_Extract provided_:
╔══

Biogen to Pay Denali $1B to Partner on Parkinson’s Drug & Other Neuro Meds

Xconomy San Francisco — 

Denali Therapeutics has selected a brain-penetrating Parkinson’s disease drug candidate to advance to late-stage testing, and Biogen is paying $1 billion to kick off a partnership on that compound and potentially others.

According to terms of the deal announced Thursday, the companies will co-develop the small molecule, dubbed DNL151. Biogen (NASDAQ: BIIB) also gains options to develop two additional programs, and the right of first negotiation on two others—all of them for neurodegenerative diseases. Those compounds use Denali’s proprietary technology for delivering drugs across the blood-brain barrier.

Biogen has agreed to pay Denali (NASDAQ: DNLI) $560 million cash up front. The Cambridge, MA-based drug maker is also making a $465 million equity investment in its new partner—a purchase of 13.3 million Denali shares for about $34.94 each. That price is a more than 50 percent premium to the South San Francisco company’s closing stock price on Wednesday. The investment will give Biogen an approximately 11 percent stake in Denali. Depending on the progress of the programs covered by the pact, Denali could earn up to $1.125 billion from milestone payments.

Shares of Denali opened Thursday at $30.43 per share, more than 30 percent higher than Wednesday’s closing stock price. Biogen’s shares opened at $275.56, down 41 cents from Wednesday’s closing price.

The drug at the heart of the deal is part of a Denali research program focused on blocking leucine-rich repeat kinase 2 (LRRK2). This protein is involved in regulating lysosomal function, which is impaired in Parkinson’s patients. By blocking LRRK2, Denali says these drugs may restore lysosomal function and, in doing so, slow the progression of the disease.

The LLRK2 program has produced two drug candidates, DNL201 and DNL151, both of which have completed Phase 1 testing. According to Denali, both met the company’s requirements for advancing to late-stage development. Denali says it selected DNL151 to advance to Phase 2/3 testing due to properties that offer more dosing flexibility.

So far, DNL151 has been evaluated in 162 healthy volunteers and 25 Parkinson’s patients. The company says it is completing additional dose-escalation tests in an expanded Phase 1 study and evaluating the drug in an additional group in a Phase 1b study in order to define the full therapeutic window—the range of doses that can effectively treat the disease without causing toxic effects.

╚══

_Supplied entries_:
╔══

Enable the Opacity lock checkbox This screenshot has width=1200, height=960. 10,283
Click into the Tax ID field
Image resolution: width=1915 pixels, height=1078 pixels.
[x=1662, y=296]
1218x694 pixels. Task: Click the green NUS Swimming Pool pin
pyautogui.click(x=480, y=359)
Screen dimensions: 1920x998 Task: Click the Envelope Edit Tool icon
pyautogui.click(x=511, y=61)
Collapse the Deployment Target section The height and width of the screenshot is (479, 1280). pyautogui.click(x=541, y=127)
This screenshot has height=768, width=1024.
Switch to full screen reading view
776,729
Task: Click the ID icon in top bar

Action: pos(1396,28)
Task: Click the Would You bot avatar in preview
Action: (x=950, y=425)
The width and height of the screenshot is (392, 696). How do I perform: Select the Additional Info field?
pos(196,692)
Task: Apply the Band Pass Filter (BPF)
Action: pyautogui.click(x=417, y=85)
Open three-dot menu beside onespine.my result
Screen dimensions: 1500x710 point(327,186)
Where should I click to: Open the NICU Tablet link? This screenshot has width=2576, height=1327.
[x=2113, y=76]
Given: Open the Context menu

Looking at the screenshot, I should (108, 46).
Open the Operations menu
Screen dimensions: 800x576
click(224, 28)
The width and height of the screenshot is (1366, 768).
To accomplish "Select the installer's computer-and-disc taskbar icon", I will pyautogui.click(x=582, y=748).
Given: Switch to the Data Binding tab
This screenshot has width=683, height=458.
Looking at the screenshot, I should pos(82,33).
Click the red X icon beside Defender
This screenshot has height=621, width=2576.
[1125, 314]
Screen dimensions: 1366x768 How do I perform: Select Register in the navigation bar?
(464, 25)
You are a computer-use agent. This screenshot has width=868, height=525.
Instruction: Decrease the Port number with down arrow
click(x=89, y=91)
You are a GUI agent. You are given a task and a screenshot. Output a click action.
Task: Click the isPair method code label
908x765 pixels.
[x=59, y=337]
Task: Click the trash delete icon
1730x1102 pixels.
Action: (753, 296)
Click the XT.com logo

╚══

_What this exercise asks_:
1/ List every per-share stock price given in the article on the Biogen–Denali partnership, and state what each price refers to.
2/ Write the next part of the article on the Biogen–Denali partnership, starting after its final sentence.

_Task-by-task outputs_:
1/
- About $34.94: the price per share Biogen is paying for 13.3 million Denali shares.
- $30.43: the price at which Denali shares opened on Thursday.
- $275.56: the price at which Biogen shares opened on Thursday.

2/
Going forward, the partners will share in the costs of developing DNL151, with Biogen shouldering 60 percent and Denali 40 percent. If the drug reaches the market, the partners will share equally in the commercialization costs and profits of the drug in the US. In China, that split is 60 percent to Biogen, 40 percent to Denali. Biogen is responsible for commercializing the drug in the rest of the world, and it will owe Denali royalties from sales.

The Biogen drug pipeline already includes Parkinson’s disease compounds. The most advanced of the lot, cinpanemab, was acquired from Neurimmune a decade ago. The antibody, designed to target alpha-synuclein, a protein associated with the destruction of nerve cells, is currently in mid-stage clinical development.

Biogen also has an LRRK2-targeting drug candidate for Parkinson’s, an antisense oligonucleotide code-named BIIB094. This drug is designed to bind to the messenger RNA of LRRK2 and degrade it, potentially reducing levels of the protein. That program is in Phase 1 testing under a partnership with Ionis Pharmaceuticals (NASDAQ: IONS). In a prepared statement, Biogen CEO Michel Vounatsos said that Denali’s LRRK2 research complements that of his company and offers the potential to enhance the neuroscience drug maker’s portfolio.

Denali was founded in 2015 by Marc Tessier-Lavigne, Ryan Watts, and Alex Schuth, former executives of Roche subsidiary Genentech, where the LRRK2 research originates. In 2016, Denali licensed global rights to the LRRK2 research for applications in Parkinson’s disease. Denali will owe Genentech milestone payments pegged to DNL151’s development and regulatory progress, plus royalties from sales if it reaches the market, according to Denali’s securities filings.

Denali has other neuroscience R&D partnerships. In 2018, Takeda Pharmaceutical (NYSE: TAK) agreed to pay $155 million up front to start an alliance with the Northern California company developing drugs for Alzheimer’s disease.